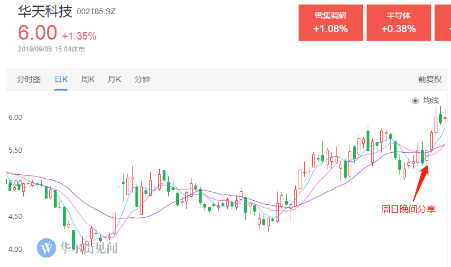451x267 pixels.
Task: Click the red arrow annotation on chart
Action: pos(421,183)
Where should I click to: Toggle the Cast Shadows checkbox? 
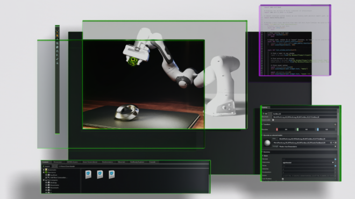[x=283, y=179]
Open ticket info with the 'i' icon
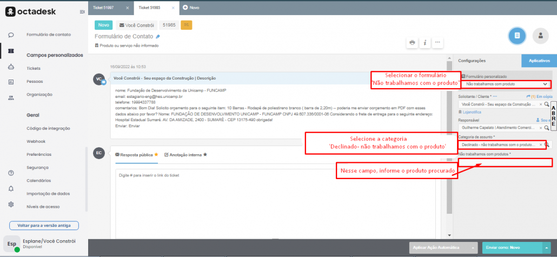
◆ ◆ ◆ ◆ ◆
### What is needed
Please repeat, exactly as written, only the lines from the line with "Where should I" to the end of the data, leaving out every picture.

### Response for this exercise
Where should I click to: Toggle the Cast Shadows checkbox? 
[x=283, y=179]
Open ticket info with the 'i' icon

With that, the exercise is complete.